1. Set up the environment and import libraries

In [2]:
#hide
! [ -e /content ] && pip install -Uqq fastbook fastai duckduckgo_search
import fastbook
fastbook.setup_book()

In [3]:
#hide
from fastbook import *
from fastai.vision.widgets import *
from duckduckgo_search import DDGS

In [8]:
# helper function to help us download our dataset
def search_images(keywords, max_images=200): return L(DDGS().images(keywords, max_results=max_images)).itemgot('image')

2. Download the dataset: Search for grizzly, black, and teddy bear images, then download them into labeled folders. Note: the original images I used to train the model are included in the repo under the "bears" folder

In [5]:
bear_types = 'grizzly','black','teddy'
path = Path('bears')

In [None]:
bear_types = 'grizzly','black','teddy'
path = Path('bears')

#Downloads roughly 150 images for each bear type
if not path.exists():

    path.mkdir()
    for o in bear_types:
        dest = (path/o)
        dest.mkdir(exist_ok=True)
        results = search_images(f'{o} bear', 2)
        download_images(dest, urls=results)

3. Organize and verify the data: Ensure images are saved in the correct subfolders, and remove any failed or corrupted downloads.

In [None]:
fns = get_image_files(path)
fns

In [None]:
failed.map(Path.unlink);

4. Create a Datablock: Define how images are labeled, split into training/validation sets, and preprocessed.

In [None]:
bears = DataBlock(
    blocks=(ImageBlock, CategoryBlock),
    get_items=get_image_files,
    splitter=RandomSplitter(valid_pct=0.2, seed=42),
    get_y=parent_label,
    item_tfms=Resize(128))

5. Create a DataLoader: Use the DataBlock to create a DataLoader, which prepares the data for training.

In [None]:
bears = bears.new(
    item_tfms=RandomResizedCrop(224, min_scale=0.5),
    batch_tfms=aug_transforms(mult=4))
dls = bears.dataloaders(path)

6. Train and evaluate the model: Use a pre-trained model ( resnet18) to train the dataset.

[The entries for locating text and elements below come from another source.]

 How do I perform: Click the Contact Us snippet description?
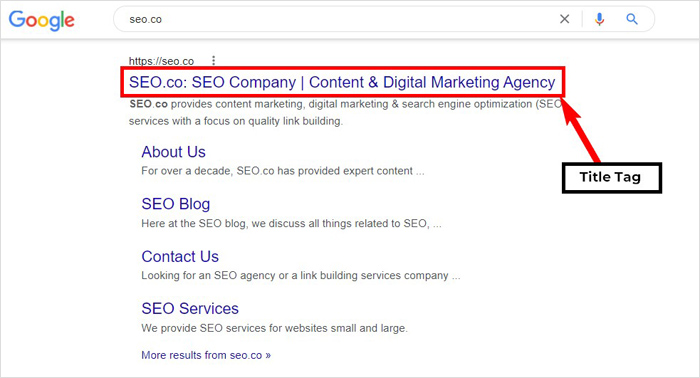300,276
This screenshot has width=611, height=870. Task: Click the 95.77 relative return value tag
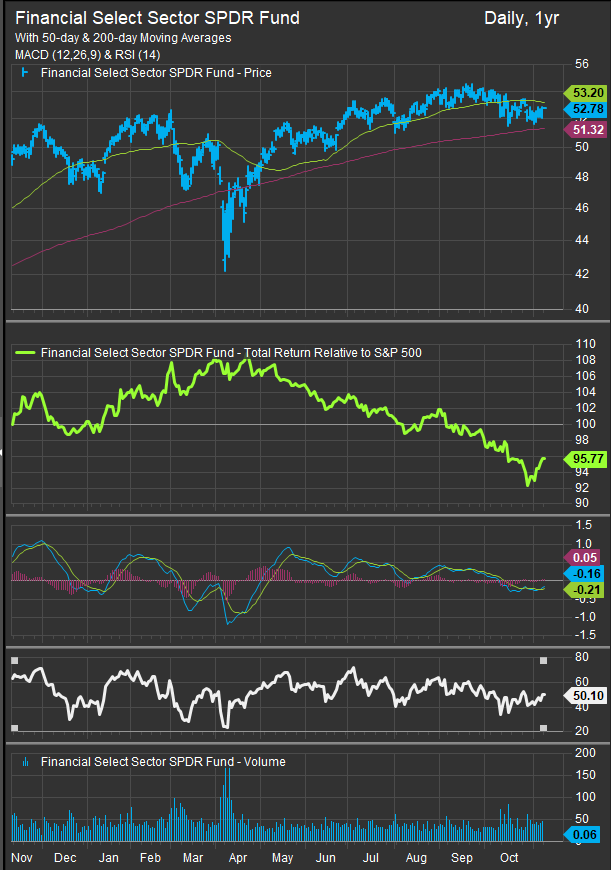tap(582, 459)
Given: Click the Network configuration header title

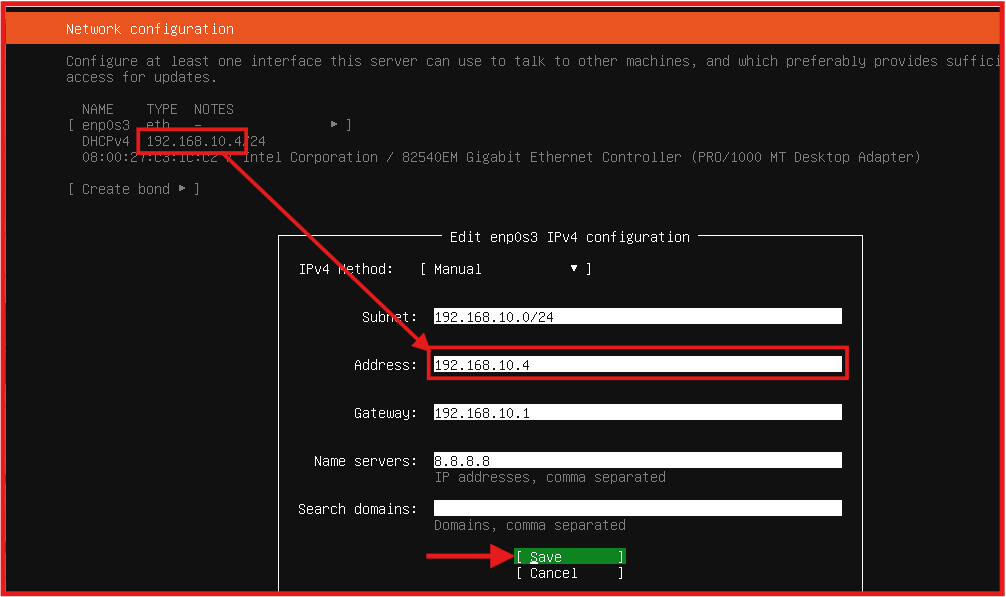Looking at the screenshot, I should click(150, 29).
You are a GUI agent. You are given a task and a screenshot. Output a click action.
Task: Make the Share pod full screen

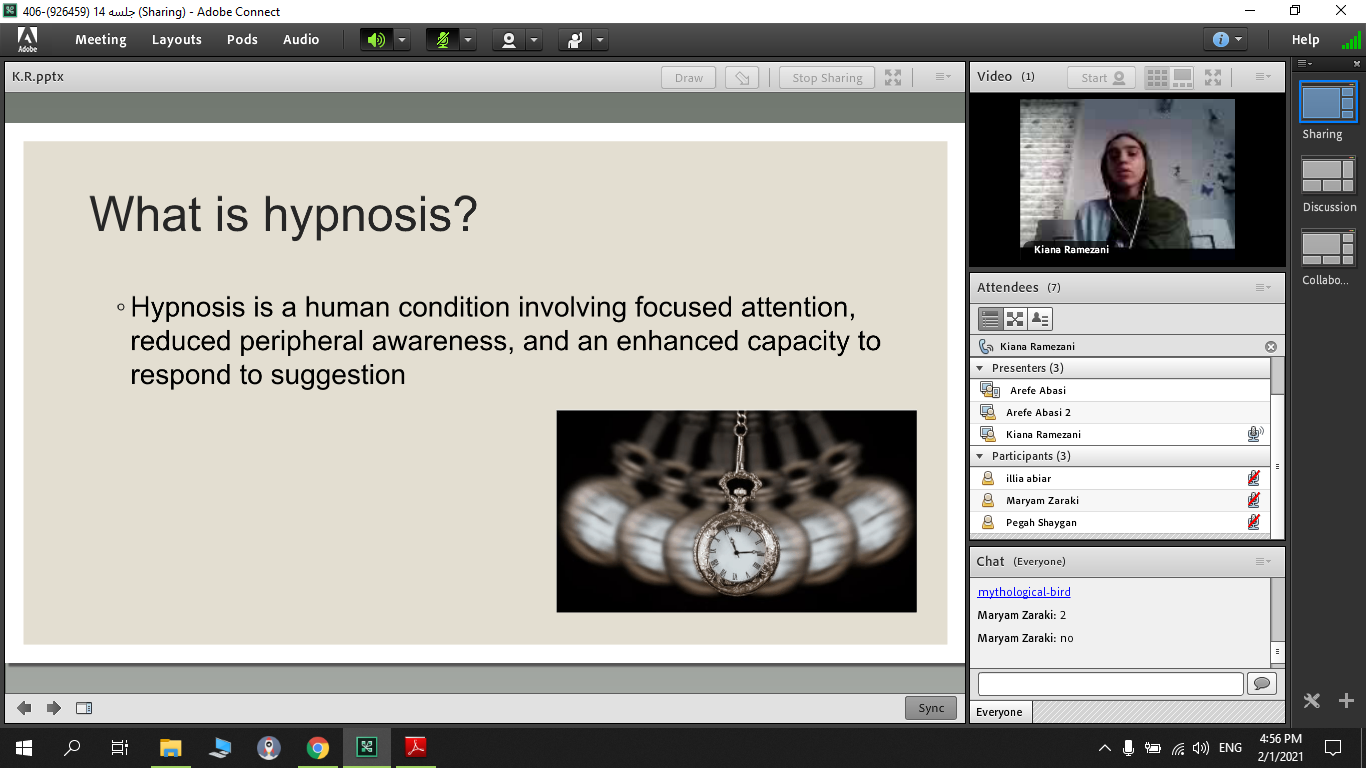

Watch the results and check how well the model is performing as it learns.

In [None]:
learn = vision_learner(dls, resnet18, metrics=error_rate)
learn.fine_tune(4)

7. Export the trained model: This .pkl file contains the trained model and is what we’ll use to run inference in production on Hugging Face Spaces.

In [None]:
learn.export()

path = Path()
path.ls(file_exts='.pkl') # Should see a 'export.pkl' file